#### Work request:
Transcribe the passage of the T.V. Munson post below word for word, from "Sunday, February 21, 2010" up to and including "in use today.".
BEGIN Text for analysis
Sunday, February 21, 2010

Evolutionary Tinkerer-T.V. Munson "The Grape Man of Texas"



The past few years I began to look around for books concerning evolution in practice. I had read a lot of Dawkins, Mayr, and Jared Diamonds books about evolution. However I wanted to switch from that type of learning to learning from people who were doing things where they used evolution in their everyday life. As far as I know Dawkins does not use evolution to think about the things he should and shouldn't eat, nor is he any type of doctor, geneticist, or grower that is using evoultionary ideas in his everyday life. His evolutionary life seems confined to academia. What I found in my search was a book about a man who was the quintessential evolutionary doer: T.V. Munson. His most famous work was Foundations of American Grape Culture originally published in the early 1900's and still in use today.

I know for a fact Elmer Swenson, the pioneer of the Minnesota wine industry, used what he learned from Munson's book to begin adapting cold hardy grapes to the Minnesota climate. I have been to a few of the wineries/vineyards here in Minnesota like the Cannon Valley winery, and they are making some really excellent wines and growing great tasting grapes. I learned a rather good evolutionary principle by reading Foundations of American Grape Culture where he talks about how breeders will often take their "star" vines and hybridize them together, which Munson argues leads them towards greater and greater fragility. He argues that the best method of hybridizing is to match the vines that are strong at certain characteristics, with vines that compensate for areas in which the star vine is weak.
END Text for analysis
BEGIN Information supplied
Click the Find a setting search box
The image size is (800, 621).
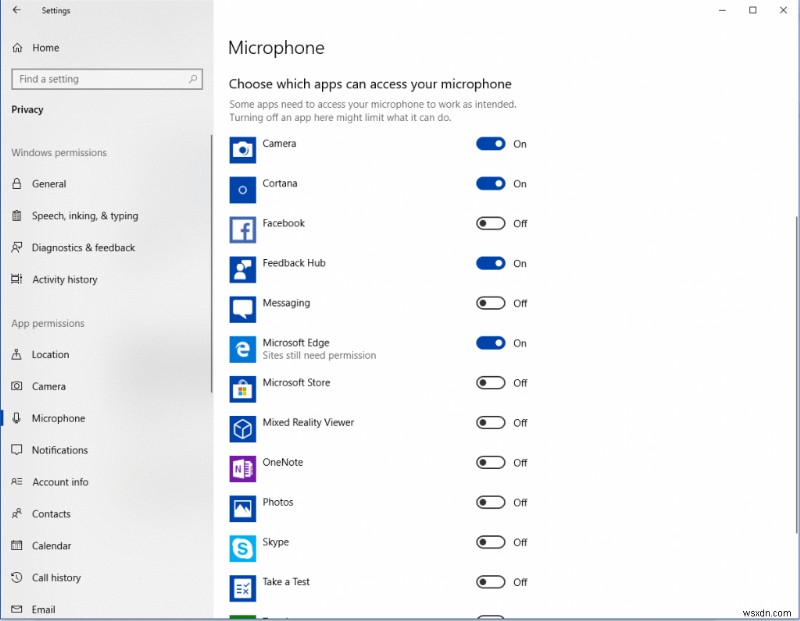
END Information supplied
#### Your response:
Sunday, February 21, 2010

Evolutionary Tinkerer-T.V. Munson "The Grape Man of Texas"



The past few years I began to look around for books concerning evolution in practice. I had read a lot of Dawkins, Mayr, and Jared Diamonds books about evolution. However I wanted to switch from that type of learning to learning from people who were doing things where they used evolution in their everyday life. As far as I know Dawkins does not use evolution to think about the things he should and shouldn't eat, nor is he any type of doctor, geneticist, or grower that is using evoultionary ideas in his everyday life. His evolutionary life seems confined to academia. What I found in my search was a book about a man who was the quintessential evolutionary doer: T.V. Munson. His most famous work was Foundations of American Grape Culture originally published in the early 1900's and still in use today.